From: NeilBrown <neilb@suse.de>
To: Jeff Layton <jlayton@kernel.org>,
Amir Goldstein <amir73il@gmail.com>,
Sargun Dhillon <sargun@sargun.me>
Cc: Miklos Szeredi <miklos@szeredi.hu>,
Vivek Goyal <vgoyal@redhat.com>,
overlayfs <linux-unionfs@vger.kernel.org>,
Linux FS-devel Mailing List <linux-fsdevel@vger.kernel.org>,
Matthew Wilcox <willy@infradead.org>, NeilBrown <neilb@suse.com>,
Jan Kara <jack@suse.cz>
Subject: Re: [RFC PATCH v2 1/2] errseq: split the SEEN flag into two new flags
Date: Thu, 17 Dec 2020 10:51:17 +1100 [thread overview]
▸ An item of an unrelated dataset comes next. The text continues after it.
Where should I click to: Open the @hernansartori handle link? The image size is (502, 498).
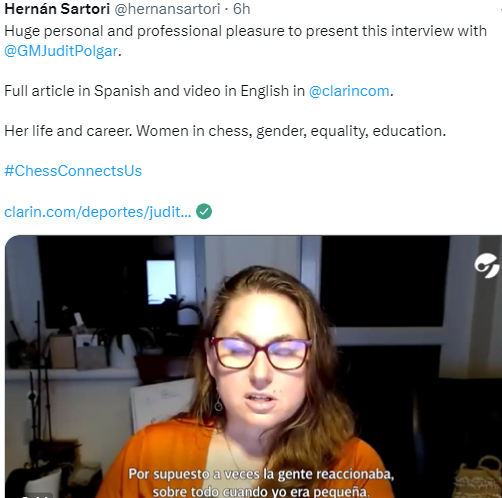[x=167, y=9]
Message-ID: <87wnxhia2y.fsf@notabene.neil.brown.name> (raw)
In-Reply-To: <20201214221421.1127423-2-jlayton@kernel.org>
[-- Attachment #1: Type: text/plain, Size: 12982 bytes --]
On Mon, Dec 14 2020, Jeff Layton wrote:
> Overlayfs's volatile mounts want to be able to sample an error for
> their own purposes, without preventing a later opener from potentially
> seeing the error.
>
> The original reason for the SEEN flag was to make it so that we didn't
> need to increment the counter if nothing had observed the latest value
> and the error was the same. Eventually, a regression was reported in
> the errseq_t conversion, and we fixed that by using the SEEN flag to
> also mean that the error had been reported to userland at least once
> somewhere.
>
> Those are two different states, however. If we instead take a second
> flag bit from the counter, we can track these two things separately,
> and accomodate the overlayfs volatile mount use-case.
>
> Add a new MUSTINC flag that indicates that the counter must be
> incremented the next time an error is set, and rework the errseq
> functions to set and clear that flag whenever the SEEN bit is set or
> cleared.
>
> Test only for the MUSTINC bit when deciding whether to increment the
> counter and only for the SEEN bit when deciding what to return in
> errseq_sample.
>
> Add a new errseq_peek function to allow for the overlayfs use-case.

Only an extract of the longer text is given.